RENCONTRE / DÉDICACE
autour du livre
PINNACLE
Le paradis perdu des Rastas
Hélène Lee, co-auteur du livre avec Bill Howell (Jamaïcain résident à New York) 
Editions Afromundi, mai 2018
Dimanche 10 juin 2018 à 15 heures – entrée libre
Halle Saint Pierre – à l’auditorium
Réservation conseillée :  01 42 58 72 89

PRÉSENTATION

Le Pinnacle (1940-1957) fut le creuset du mouvement rasta, le lieu où s’élabora la philosophie et le mode de vie qui allaient inspirer le reggae. Pourtant nous ne savons rien de cette expérience unique, véritable état dans l’État jamaïcain colonial, où plusieurs milliers de descendants d’esclaves africains réapprirent la fierté et l’autosuffisance sous la bannière rouge, jaune et verte de Ras Tafari.

NOTICES BIOGRAPHIQUES

Bill ‘Blade’ Howell est le fils de Leonard Percival Howell, le fondateur du Pinnacle. Il est né et a grandi aux côtés de cet homme extraordinaire qui avait parcouru le monde et côtoyé les penseurs noirs de Harlem. Témoin des bons et des mauvais jours, Bill Howell trace un portrait saisissant de son père, et d’une communauté où l’on « reconstruisait à la fois l’individu et la société ». Un monde sans argent, sans police, sans armée, sans impôts, et sans autre loi que le respect de l’autre et l’entraide ; un monde de femmes fortes, de libres-penseurs, d’artisans industrieux, de musiciens créatifs… jusqu’à ce que les autorités coloniales décident de mettre fin à un phénomène qui menaçait leur suprématie. Le village fut finalement incendié et la communauté dispersée, mais trop tard : le message rasta s’était propagé à toute la Jamaïque et deviendrait bientôt, grâce au reggae, un phénomène mondial.
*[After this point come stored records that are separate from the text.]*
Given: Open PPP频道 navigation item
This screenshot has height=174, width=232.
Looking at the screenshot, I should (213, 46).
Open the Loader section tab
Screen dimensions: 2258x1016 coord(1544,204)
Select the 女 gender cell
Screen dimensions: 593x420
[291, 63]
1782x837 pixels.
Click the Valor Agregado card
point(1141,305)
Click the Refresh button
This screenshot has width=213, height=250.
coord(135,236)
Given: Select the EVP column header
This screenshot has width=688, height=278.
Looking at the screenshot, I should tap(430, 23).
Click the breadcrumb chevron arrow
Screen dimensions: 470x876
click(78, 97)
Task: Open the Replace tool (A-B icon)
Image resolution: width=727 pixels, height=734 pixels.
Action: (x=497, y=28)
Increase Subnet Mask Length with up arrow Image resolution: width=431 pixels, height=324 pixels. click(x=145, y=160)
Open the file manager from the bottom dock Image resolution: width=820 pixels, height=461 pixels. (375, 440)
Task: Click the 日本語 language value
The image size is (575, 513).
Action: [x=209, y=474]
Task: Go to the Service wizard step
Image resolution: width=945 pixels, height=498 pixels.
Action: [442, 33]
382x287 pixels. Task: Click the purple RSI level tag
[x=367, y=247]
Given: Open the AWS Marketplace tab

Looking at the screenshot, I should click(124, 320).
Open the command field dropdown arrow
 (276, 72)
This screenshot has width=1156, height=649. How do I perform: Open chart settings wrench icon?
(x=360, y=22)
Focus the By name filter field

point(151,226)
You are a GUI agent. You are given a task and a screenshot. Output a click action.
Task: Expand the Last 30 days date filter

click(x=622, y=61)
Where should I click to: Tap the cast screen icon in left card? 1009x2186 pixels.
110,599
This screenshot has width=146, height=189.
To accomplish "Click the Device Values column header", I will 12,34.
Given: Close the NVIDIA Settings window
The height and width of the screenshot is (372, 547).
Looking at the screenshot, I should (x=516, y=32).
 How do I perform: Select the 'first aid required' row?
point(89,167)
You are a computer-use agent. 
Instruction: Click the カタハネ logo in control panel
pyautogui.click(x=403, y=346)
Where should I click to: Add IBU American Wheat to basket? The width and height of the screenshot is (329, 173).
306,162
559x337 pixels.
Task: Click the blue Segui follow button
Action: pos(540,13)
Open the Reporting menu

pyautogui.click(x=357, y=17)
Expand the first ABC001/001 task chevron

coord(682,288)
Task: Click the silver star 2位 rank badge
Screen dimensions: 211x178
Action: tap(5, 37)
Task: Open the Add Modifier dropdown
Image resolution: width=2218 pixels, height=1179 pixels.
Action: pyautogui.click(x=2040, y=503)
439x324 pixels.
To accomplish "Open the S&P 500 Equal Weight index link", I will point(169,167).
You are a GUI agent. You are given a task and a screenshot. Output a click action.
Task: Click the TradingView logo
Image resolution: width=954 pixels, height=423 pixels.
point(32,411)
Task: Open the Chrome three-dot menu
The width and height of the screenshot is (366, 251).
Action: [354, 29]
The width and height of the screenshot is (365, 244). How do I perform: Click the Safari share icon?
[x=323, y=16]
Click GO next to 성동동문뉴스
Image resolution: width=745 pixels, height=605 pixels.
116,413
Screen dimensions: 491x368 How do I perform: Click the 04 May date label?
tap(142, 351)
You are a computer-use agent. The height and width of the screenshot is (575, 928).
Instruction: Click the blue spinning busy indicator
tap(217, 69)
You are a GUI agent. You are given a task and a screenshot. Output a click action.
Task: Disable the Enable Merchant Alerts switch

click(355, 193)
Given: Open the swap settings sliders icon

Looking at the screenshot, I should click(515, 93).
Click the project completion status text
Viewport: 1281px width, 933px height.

« Le Pinnacle est la preuve que lorsqu’on laisse les gens tranquilles, sans se mêler de leur vie, ils se gouvernent très bien par eux-mêmes. » (B. Howell)

Hélène Lee est journaliste, écrivain et documentariste. Elle est l’auteur de la biographie de L.P. Howell, Le Premier Rasta (Flammarion 1999), et du film éponyme (Kidam, 2011), Prix du Public au Festival du film insulaire de Groix, Coup de cœur de l’Académie Charles Cros, Prix du Meilleur film étranger au Portobello Film Festival. On lui doit également Voir Trench Town et mourir, les années Bob Marley (Flammarion 2004).